**WHAT TO DO**
[a] Copy the passage of the lakeFS article word for word, starting at "Git seemed obvious." and ending at "in agent systems.".
[b] Write the next part of the article on data versioning for AI agents with lakeFS, picking up after its final sentence.

**SOURCE DOCUMENT**
===============
Data Versioning for AI Agents: Real-World Experience with lakeFS¶
Building Expert Memory Machine (EMM) started simple enough: LangGraph agents classify content from Confluence, Firefox bookmarks, and local markdown files, then organize everything into an Obsidian vault. Clean automation. What could go wrong?
Turns out, plenty. The first time an agent misclassified an important research document and moved it to the wrong folder, I had backups but no clean way to see what changed. The second time it happened (different agent, different category), I started asking: how do I track these changes systematically? How do I roll back mistakes without losing legitimate updates?
Git seemed obvious. Until I tried it. 10+ automated commits per day from bots made the history unreadable. Binary PDFs bloated .git/objects. And the real killer: Git doesn't understand S3, which I needed for Kubernetes deployment.
That's when I found lakeFS. Version control for object storage. Git semantics, S3 backend. And honestly, it changed how I think about data in agent systems.
Why data versioning isn't the same as code versioning¶
Code repositories work because developers control every line. You write code, review it, commit deliberately. Between commits, the code doesn't change itself.
===============
**DATASET CONTENT**
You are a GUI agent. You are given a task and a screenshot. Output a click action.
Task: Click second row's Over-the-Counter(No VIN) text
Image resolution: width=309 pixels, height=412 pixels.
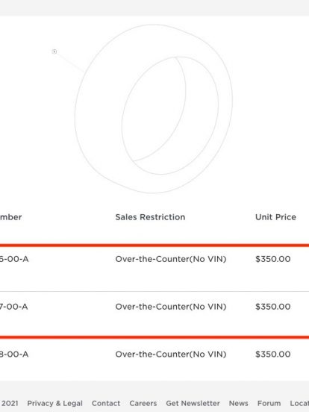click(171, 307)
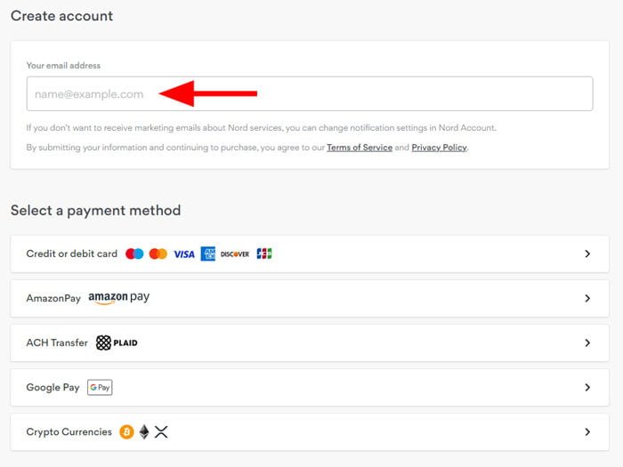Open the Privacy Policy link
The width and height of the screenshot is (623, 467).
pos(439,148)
===============
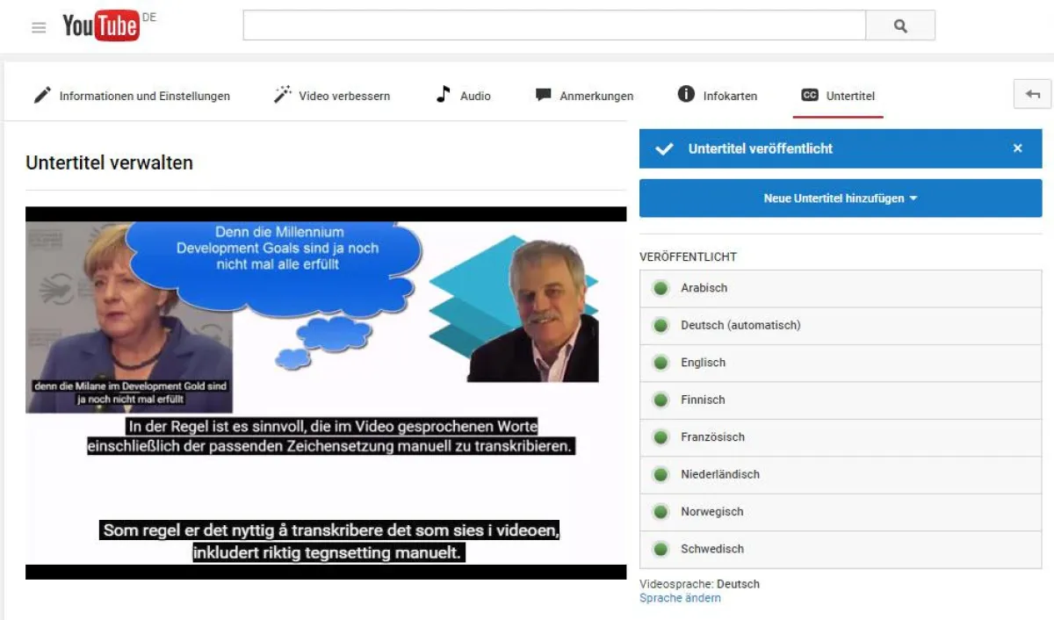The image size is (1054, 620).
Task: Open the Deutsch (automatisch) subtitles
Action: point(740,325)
===============
**RESPONSES BY ITEM NUMBER**
[a]
Git seemed obvious. Until I tried it. 10+ automated commits per day from bots made the history unreadable. Binary PDFs bloated .git/objects. And the real killer: Git doesn't understand S3, which I needed for Kubernetes deployment.
That's when I found lakeFS. Version control for object storage. Git semantics, S3 backend. And honestly, it changed how I think about data in agent systems.

[b]
Data repositories are different animals entirely. My vault has 5,000 markdown files. Every day brings 10-15 new ones. Agents classify them automatically, move files between categories, update metadata. Confluence pages sync. PDFs download from bookmarks. The data changes constantly, without human intervention.
Git for this scenario feels wrong for three reasons:
Repository size. Git stores full history locally. 10GB vault plus 18,000 commits over 5 years means git clone takes hours, not seconds. Local disk fills up. Not practical.
Binary files. PDFs, images - Git can't diff them meaningfully. Each version is a full copy in history. Ten versions of a 50MB PDF? That's 500MB in .git/objects that never compresses.
S3 integration (or lack thereof). EMM runs on Kubernetes. Persistent storage means S3 or compatible object stores. Git doesn't speak S3. Sure, you could mount S3 as a filesystem, but FUSE adds latency and complexity. Not elegant.
Enter lakeFS - Git semantics over object storage¶
lakeFS implements version control directly on top of S3, Google Cloud Storage, Azure Blob, or any S3-compatible store like MinIO or Cloudflare R2.
Architecture:
Client → lakeFS API → Storage Adapter → S3/GCS/Azure
↓
PostgreSQL (metadata only)
lakeFS doesn't store your data. It manages metadata and provides Git-like operations: branches, commits, merges, diffs. Data lives in S3 as content-addressed objects. Metadata (what branch points where, commit history, file paths) lives in PostgreSQL.
What sold me on this design:
Zero-copy branching. Creating a branch takes 1 second regardless of repository size. Even with 1TB of data. Why? Branch is just a pointer in PostgreSQL pointing to a commit. No data copied. Instant.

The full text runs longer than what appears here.